For now just recognize that the code below is a *function* used to compute the distance between two (latitude, longitude) coordinates. Rotate table is another function we will need later in the lab. Press 'Shift' + 'Enter' to run the code in the box below, we will use these functions shortly.

#### Computing the distance on a sphere aka great circle distance
For more detail please see https://en.wikipedia.org/wiki/Great-circle_distance


In [None]:
def distance_on_sphere(lat1, long1, lat2, long2):

    # Convert latitude and longitude to spherical coordinates in radians.
    degrees_to_radians = np.pi/180.0
        
    # phi = 90 - latitude
    phi1 = (90.0 - lat1)*degrees_to_radians
    phi2 = (90.0 - lat2)*degrees_to_radians
        
    # theta = longitude
    theta1 = long1*degrees_to_radians
    theta2 = long2*degrees_to_radians
        
    # We can compute spherical distance from spherical coordinates.
    cos = (np.sin(phi1)*np.sin(phi2)*np.cos(theta1-theta2)+
           np.cos(phi1)*np.cos(phi2))
    arc = np.arccos( cos )

    # Multiply arc by the radius of the earth to get length.
    return 3960.*arc #to get distance in miles

def rotate_table(table):
    '''transforms a 2 x n table to be an n x 2 table'''
    return Table().with_columns(['Columns', list(table.labels),
                                 'Values', list(table.to_array()[0])])

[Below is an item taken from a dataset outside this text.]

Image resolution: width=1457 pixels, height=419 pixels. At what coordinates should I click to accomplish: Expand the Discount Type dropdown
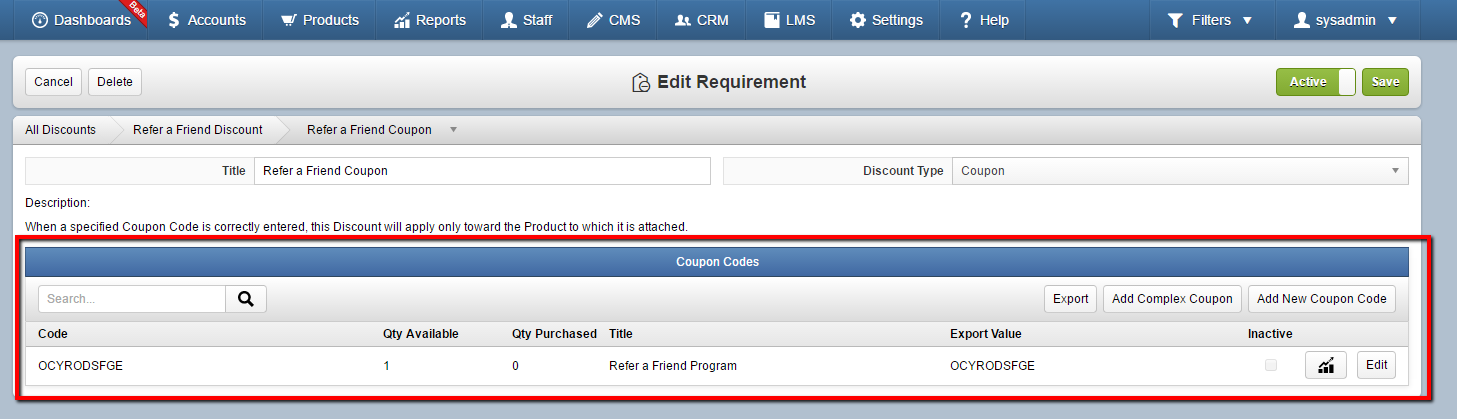1180,171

### Find the census tract closest to the Channing-Bowditch apartments (just South of Campus)
Now we will use the distance_on_sphere() function to find the census tract closest to the Channing-Bowditch apartments. From [Google Maps](https://goo.gl/maps/5xudrVbixun) we learn that the apartment is located at 37.867495, -122.257617 (lat, lon). We use the .apply() method to calculate the distance between each census tract and the Channing Bodwitch apartment.

In [None]:
#return closest to 37.867495, -122.257617 (Channing-Bowditch apartments): https://goo.gl/maps/5xudrVbixun
lat1, lon1 = 37.867495, -122.257617

# calculate the distance from the Channing-Bowditch apartments to each tract. Save this in the data table 
# in a column labeled 'distance to Channing'
data['distance to Channing'] = data.apply(lambda lat2, lon2 : distance_on_sphere(lat1, lon1, lat2, lon2), 
                                          ['INTPTLAT10', 'INTPTLON10'])

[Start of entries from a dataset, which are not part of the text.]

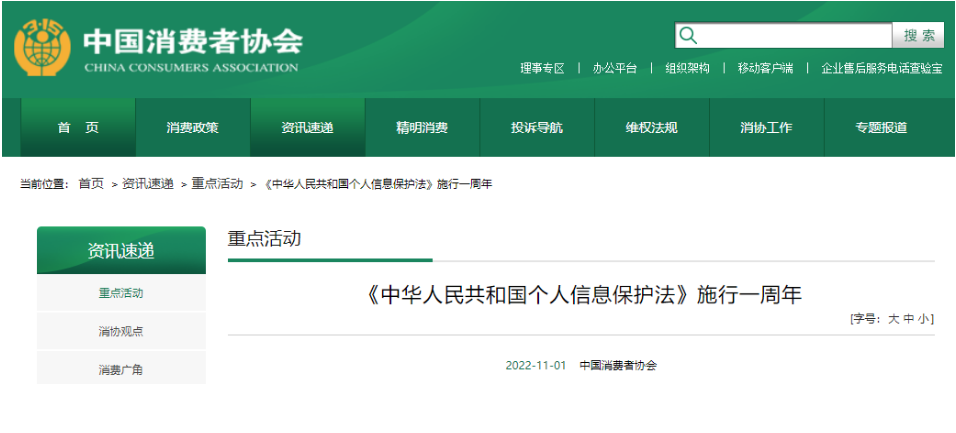This screenshot has width=956, height=433.
Task: Open the 组织架构 link
Action: (x=687, y=68)
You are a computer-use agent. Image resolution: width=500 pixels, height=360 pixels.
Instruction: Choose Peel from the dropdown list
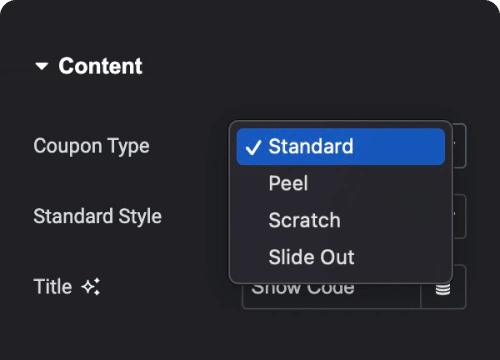pyautogui.click(x=288, y=183)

#select the row where 'distance to Channing' is minimum. 
# This is the closest census tract to the Channing Apartments
channing_tract = data.where(data['distance to Channing'] == min(data['distance to Channing']))

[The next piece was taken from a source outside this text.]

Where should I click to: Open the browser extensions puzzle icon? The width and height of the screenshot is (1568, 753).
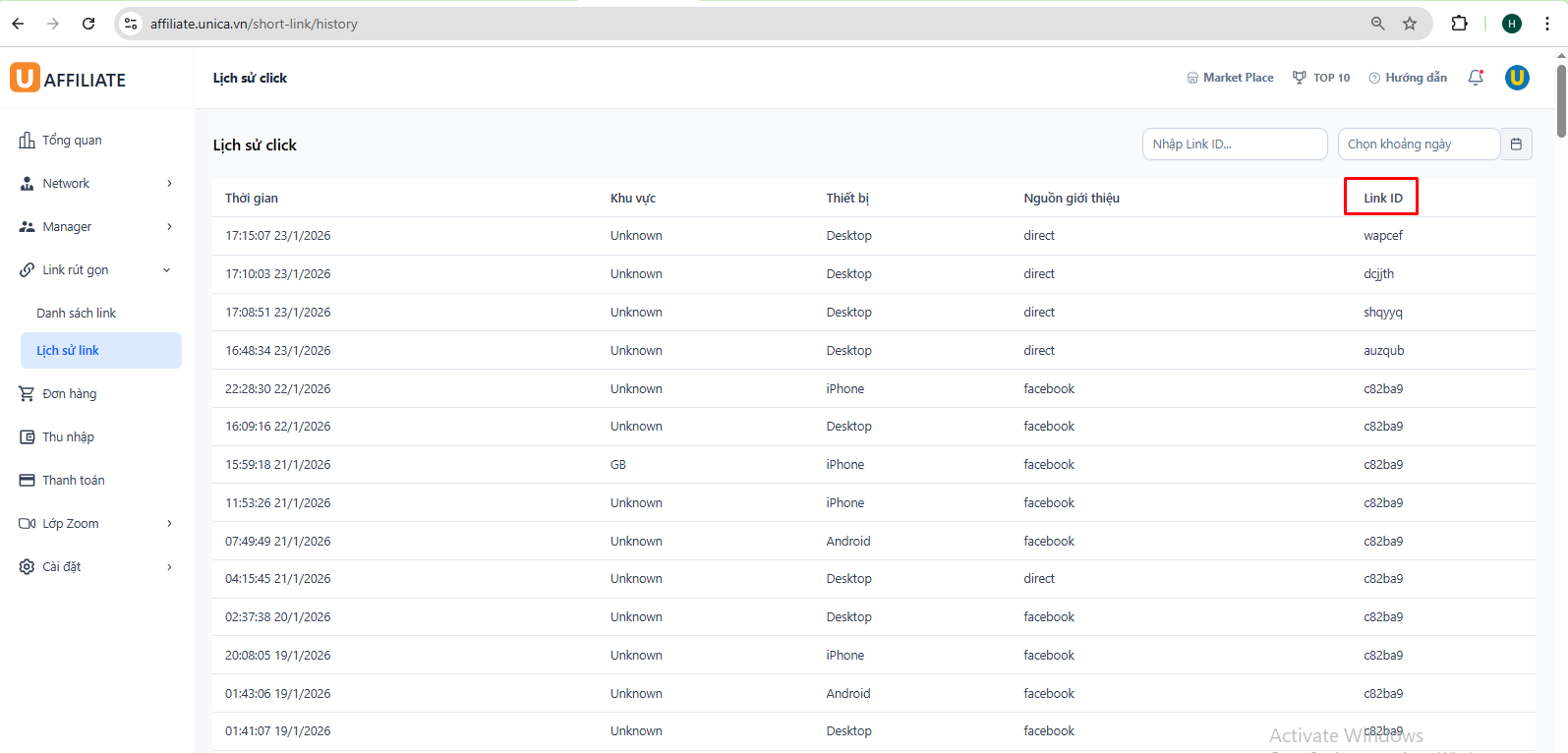1459,24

#let's take a look at what this looks like.
channing_tract

### Create a horizontal bar graph of population vs. age group
We can use the barh function to create a bar graph. The function needs the data to be oriented in a single column. Right now the data is all oriented in one row. We will use the rotate table function (above) to rotate the table. We will save this table as a variable called tograph.

In [None]:
tograph = channing_tract.select(['Under 5 years', '5 to 9 years', '10 to 14 years',
                                 '15 to 19 years','20 to 24 years','25 to 29 years',
                                 '30 to 34 years','35 to 39 years','40 to 44 years',
                                 '45 to 49 years','50 to 54 years','55 to 59 years',
                                 '60 to 64 years','65 to 69 years','70 to 74 years',
                                 '75 to 79 years','80 to 84 years','85 years and over'])
tograph = rotate_table(tograph)
tograph

### Run the code below to create the bar graph.

In [None]:
tograph.relabel('Columns', 'Age group')
tograph.relabel('Values', 'Count')
tograph.barh('Age group')

**Question 1: ** What can we say about the data plotted above? Which age groups have the highest population. Do you think this is representative of the population for the rest of the Bay Area?

In [None]:
# Answer here:

### Populations of merged age groups.
Now, we want to analyse the populations of the census track closest to the Channing-Bowditch apartment in terms of merged age groups. Specifically, we want to see how the population looks like over 35 years. Print the table for over 35 years.



**Question 2: **What can you say about the populations of the age group?

In [None]:
# Answer here:

### Populations of two groups over counties.
Now, we want to analyse the populations for the age group 15 to 24 over counties. Specifically, we want to see how the population looks like for the county group: county id <= 75

** Question 3: ** What can you say about the populations over the county groups? Which county group has the higher population?

In [None]:
# Answer here: